COMPLETA LO SIGUIENTE:
a) ¿Qué película de Joseph Losey con guion de Pinter se menciona en la columna?
b) Reproduce el pasaje de la columna que comienza en "Orgullo de raza" y termina tras "tontería para encolerizarse?", cambiando "Gobierno" por "Ejecutivo".

Nos toca otra vez la china
No es por nada, pero en todo este negocio golfista de corrimiento de aguas, elemento indispensable para que fragüe el cemento, falta el narrador capaz de contarlo a la manera de Chinatown
El tapadillo
Varios ministros de postín se destrozan a conciencia -unos mediante alzado de cejas, otros echando mano de la dudosa indeterminación gallega, y el que nos toca más de cerca pertrechado todavía de su animoso equipo mediático, el que habrá de llevarlo de victoria en victoria hasta la derrota final- ignorando que el aznaritísimo de todas las moncloas tiene bien atado el saquillo sucesorio. Ana Botella de Botella como marcadora de área de Ruiz Gallardón, Isabelita Preysler de Boyer en Asuntos Sociales Madrileños y su estupendo consorte como candidato cooptado a la presidencia del gobierno. Todo esto va a la ruina, como es natural, pero si Miguel Boyer perdió la cabeza socialista en cuanto rozó a la china, nada autoriza a desdeñar que estamos en vísperas de acontecimientos todavía más definitivos y acaso más estimulantes. Si las consortes se conformaran con cualquier concejalía, por tal de soltar prenda, ¿qué tal Sara Montiel en Exteriores y Rita como segunda, de lo que sea?
Orgullo de raza
No se sabe con qué trasnochadas intenciones noventayochistas el Gobierno y sus ideólogos se llenan la boca con la apelación al orgullo de ser españoles -un país en venta, por otra parte-, como si la españolidad de los españoles pudiera ponerse en duda para quienes no comparten el resto de actuaciones de los que aspiran al usufructo de la pertenencia identitaria. Y peor lo ponen cuando adjetivan por la vía del énfasis, porque entonces salen a la luz todos los complejos que esta gente alardea de haber relegado a los desvanes de la historia. Apropiarse de una circunstancia de esa clase supone, de paso, atribuirse la gracia de regalar a los otros con tan espléndido don, bien entendido que se trata -además de una estupidez- de un obsequio generoso. Serenamente españoles, ha dicho el cabo furriel del más peligroso de los Bush. ¿No basta esa tontería para encolerizarse?
Por una tele más boba
En El sirviente, la película de Joseph Losey con guión de Pinter, hay una escena estupenda donde la pareja protagonista, de la clase alta londinense, disfruta de una cena íntima en la que se permiten comer con la grosería que se atribuye a campesinos de escasa educación. Me acordé ya entonces de Kafka y su Carta al padre, donde el hijo le reprocha establecer normas que el amo de la casa será el primero en incumplir. Esas fantasías de tirano se resuelven ahora en los índices de audiencia televisiva. El espectador quizás no repara en que los urdidores de los programas que le ponen jamás perderían el tiempo mirando esa basura porque prefieren forrarse a su costa desde sus piscinas exclusivas. Cosa distinta es que La Trinca fuera tan hortera haciendo canciones como lo es ahora desde su productora televisera. Pero no. Es exactamente la misma cosa.

ENTRADAS EXTRAÍDAS:
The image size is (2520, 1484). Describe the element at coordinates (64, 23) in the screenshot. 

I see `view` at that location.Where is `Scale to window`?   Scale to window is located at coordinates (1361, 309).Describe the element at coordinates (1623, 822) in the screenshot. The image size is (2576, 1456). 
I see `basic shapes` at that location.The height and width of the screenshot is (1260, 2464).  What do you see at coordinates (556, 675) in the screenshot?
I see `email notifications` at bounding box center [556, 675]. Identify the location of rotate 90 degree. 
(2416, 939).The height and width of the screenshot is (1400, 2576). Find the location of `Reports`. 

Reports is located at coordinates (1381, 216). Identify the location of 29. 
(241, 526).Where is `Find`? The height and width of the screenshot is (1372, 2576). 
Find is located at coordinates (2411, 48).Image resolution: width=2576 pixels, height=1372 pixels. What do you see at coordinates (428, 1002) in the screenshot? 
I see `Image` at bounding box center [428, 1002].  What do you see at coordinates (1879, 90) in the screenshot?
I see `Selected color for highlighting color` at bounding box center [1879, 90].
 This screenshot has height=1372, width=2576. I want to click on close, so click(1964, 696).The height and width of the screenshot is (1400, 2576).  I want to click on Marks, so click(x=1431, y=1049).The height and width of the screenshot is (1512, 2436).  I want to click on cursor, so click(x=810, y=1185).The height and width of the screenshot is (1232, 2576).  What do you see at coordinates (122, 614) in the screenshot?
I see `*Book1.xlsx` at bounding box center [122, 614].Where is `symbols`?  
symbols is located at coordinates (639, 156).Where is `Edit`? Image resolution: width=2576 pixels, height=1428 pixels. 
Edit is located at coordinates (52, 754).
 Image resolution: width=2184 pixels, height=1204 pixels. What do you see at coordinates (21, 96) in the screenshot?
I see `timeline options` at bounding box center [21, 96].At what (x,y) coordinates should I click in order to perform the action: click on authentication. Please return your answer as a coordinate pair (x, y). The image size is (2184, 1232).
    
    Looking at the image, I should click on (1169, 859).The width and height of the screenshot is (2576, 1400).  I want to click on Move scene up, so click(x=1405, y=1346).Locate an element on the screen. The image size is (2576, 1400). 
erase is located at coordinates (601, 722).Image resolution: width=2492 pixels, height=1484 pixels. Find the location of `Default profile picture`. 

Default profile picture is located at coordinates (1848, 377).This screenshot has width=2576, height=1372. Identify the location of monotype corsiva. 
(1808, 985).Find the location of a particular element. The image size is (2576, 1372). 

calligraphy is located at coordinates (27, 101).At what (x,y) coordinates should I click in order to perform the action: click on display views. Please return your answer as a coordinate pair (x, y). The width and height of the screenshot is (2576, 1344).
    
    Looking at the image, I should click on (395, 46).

RESPUESTAS POR TAREA:
a) El sirviente.

b)
Orgullo de raza
No se sabe con qué trasnochadas intenciones noventayochistas el Ejecutivo y sus ideólogos se llenan la boca con la apelación al orgullo de ser españoles -un país en venta, por otra parte-, como si la españolidad de los españoles pudiera ponerse en duda para quienes no comparten el resto de actuaciones de los que aspiran al usufructo de la pertenencia identitaria. Y peor lo ponen cuando adjetivan por la vía del énfasis, porque entonces salen a la luz todos los complejos que esta gente alardea de haber relegado a los desvanes de la historia. Apropiarse de una circunstancia de esa clase supone, de paso, atribuirse la gracia de regalar a los otros con tan espléndido don, bien entendido que se trata -además de una estupidez- de un obsequio generoso. Serenamente españoles, ha dicho el cabo furriel del más peligroso de los Bush. ¿No basta esa tontería para encolerizarse?